» **Brief**
With both ends included, repeat exactly the lines of the entries below from the one containing "Switch language via the En button" down to the one containing "725x474 pixels.", and no others.

» **Data**
|---|
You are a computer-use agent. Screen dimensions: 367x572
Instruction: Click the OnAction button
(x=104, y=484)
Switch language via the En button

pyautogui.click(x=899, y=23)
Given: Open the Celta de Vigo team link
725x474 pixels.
|---|
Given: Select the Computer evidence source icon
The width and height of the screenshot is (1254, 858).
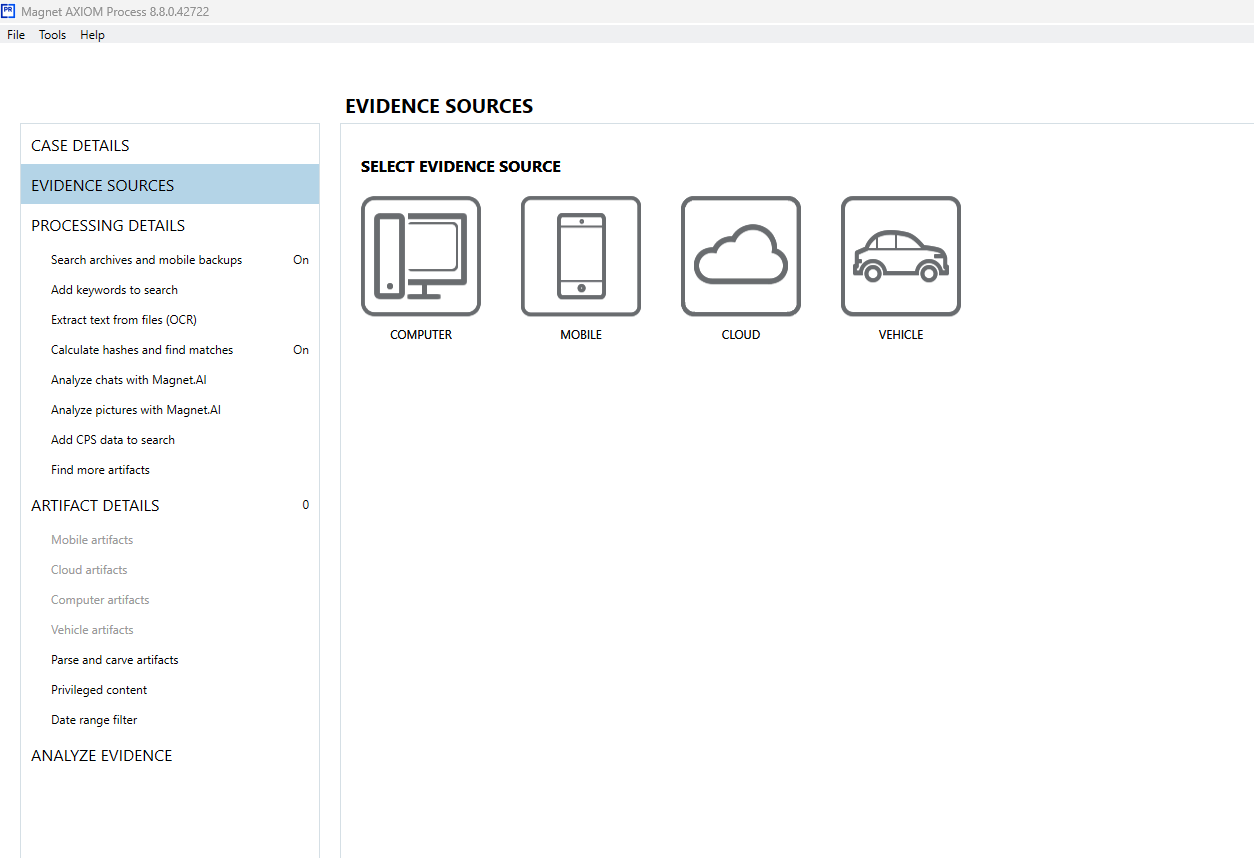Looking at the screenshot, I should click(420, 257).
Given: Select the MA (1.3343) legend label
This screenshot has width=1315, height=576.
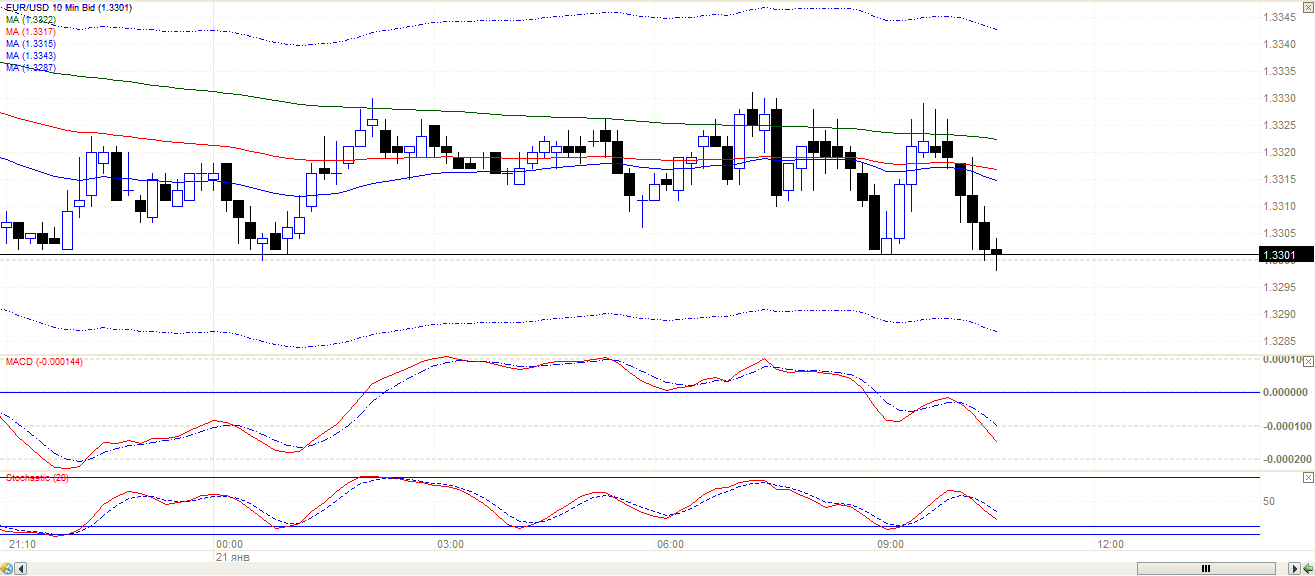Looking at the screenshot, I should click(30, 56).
|---|
» **Exercise result**
Switch language via the En button

pyautogui.click(x=899, y=23)
Given: Open the Celta de Vigo team link
725x474 pixels.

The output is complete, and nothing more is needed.